SETIAP PERSEMBAHANMU HARUSLAH KAU BUBUHI GARAM

SETIAP PERSEMBAHANMU HARUSLAH KAU BUBUHI GARAM

Mariana Berliana Ali

 

Judul artikel ini adalah ungkapan yang diambil dari Imamat 2 ayat 13 yang berbunyi, “Dan setiap persembahan kurban sajianmu haruslah kau bubuhi garam, dan janganlah garam perjanjian Allahmu kurang dari kurban sajianmu, dengan semua persembahanmu haruslah kau persembahkan garam.” Ayat ini mengandung kata Ibrani minḥāh untuk “kurban sajian” dan melaḥ untuk “garam” yang muncul masing-masing dua dan tiga kali. Artikel ini berusaha menjelaskan unsur-unsur itu dalam konteksnya dan bagaimana kedua unsur tersebut digunakan dalam Perjanjian Baru (PB). Sebagai penutup akan diuraikan pengikut Kristus sebagai kurban dan garam dunia.

 

Konteks

Di Kitab Imamat, kata minḥāh adalah istilah teknis yang digunakan hanya untuk “kurban sajian”, yaitu persembahan yang berasal dari tumbuh-tumbuhan. Di luar Kitab Imamat, istilah tersebut dapat merujuk bukan saja ke persembahan biji-bijian, melainkan juga hewan yang dikenal sebagai kurban bakaran. Misalnya, baik kurban sajian Kain dan kurban hewan Habel disebut minḥāh (lih. Kej. 4:4-5). Kurban sajian adalah salah satu dari tiga jenis kurban (kurban bakaran dalam Im. 1 dan kurban keselamatan dalam Im. 3) yang menghasilkan “aroma yang menyenangkan bagi Tuhan” (Im. 1:9, 17; 2:2, 9, 12; 3:5, 16).

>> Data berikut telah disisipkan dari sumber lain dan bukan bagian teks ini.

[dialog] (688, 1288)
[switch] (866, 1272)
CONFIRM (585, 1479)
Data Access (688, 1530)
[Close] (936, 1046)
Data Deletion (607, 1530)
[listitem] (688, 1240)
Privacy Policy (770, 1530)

Kurban sajian resmi dipersembahkan setelah kurban bakaran setiap hari (Bil. 28). Baik kurban bakaran maupun kurban sajian sering disebut bersama-sama dalam kitab-kitab sejarah (Yos. 22:23, 29; Hak. 13:19, 23; 1 Raj. 8:64; 2 Raj. 16:13, 15). Maka wajarlah jika kurban sajian dalam Im. 2 dijelaskan setelah kurban bakaran dalam Im. 1. Tidak seperti kurban bakaran dan kurban keselamatan, kurban sajian bukanlah kurban binatang. Dalam kurban bakaran seluruh hewan yang dipersembahkan dibakar, sedangkan dalam kurban sajian hanya segenggam yang dibakar dalam api dan selebihnya adalah untuk para imam (lih. Im. 2:3, 10).

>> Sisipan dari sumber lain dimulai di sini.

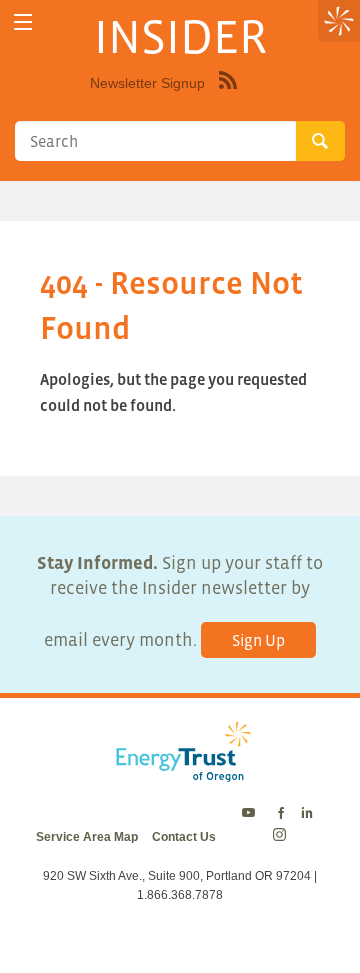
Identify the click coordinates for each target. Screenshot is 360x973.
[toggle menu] (22, 22)
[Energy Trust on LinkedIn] (307, 814)
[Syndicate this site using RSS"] (228, 95)
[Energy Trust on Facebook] (281, 814)
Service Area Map (87, 837)
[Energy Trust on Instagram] (282, 837)
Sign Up (258, 640)
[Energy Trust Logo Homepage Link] (180, 772)
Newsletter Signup (147, 83)
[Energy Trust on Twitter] (251, 814)
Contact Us (184, 837)
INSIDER (180, 36)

Apabila seseorang hendak memberi persembahan berupa kurban sajian kepada Tuhan, persembahannya itu harus berupa tepung terbaik yang dituangi minyak zaitun dan dibubuhkan kemenyan di atasnya (Im. 2:1). Tepung bisa dipersembahkan dalam keadaan mentah atau dimasak. Ada tiga cara untuk memasaknya: dipanggang dalam oven (ay. 4), dimasak di atas wajan dengan sedikit minyak (ay. 5) atau digoreng dalam wajan (ay. 7). Sementara ragi dan madu dilarang (ay. 11; lih. Kel. 23:18; 34:25), garam harus ditambahkan ke dalam kurban sajian (ay. 13). Sebelum kita bahas mengenai tambahan garam yang diharuskan ini, marilah kita memahami dahulu makna dan maksud dari kurban sajian.

 

Makna dan Maksud minḥāh

Penggunaan non-religius kurban sajian atau minḥāh sering berarti “upeti”, uang yang dibayarkan seorang raja bawahan kepada tuannya sebagai tanda niat baik dan kesetiaannya yang berkelanjutan (Hak. 3:15, 17-18; 2 Sam. 8:6; 1 Raj. 5:1; 10:25; 2 Raj. 17:3 dst.).[1] Persembahan ini mungkin hanya sebagai “hadiah”, meskipun seringkali menunjukkan bahwa pemberi takut kepada orang yang diberi hadiah dan berusaha untuk mengambil hatinya melalui hadiah. Misalnya, Yakub mengirimkan minḥāh kepada saudaranya Esau (Kej. 32:19 dst.) dan kemudian kepada Yusuf, putranya yang menjabat sebagai perdana menteri Mesir (Kej. 43:11, 15, 25-26).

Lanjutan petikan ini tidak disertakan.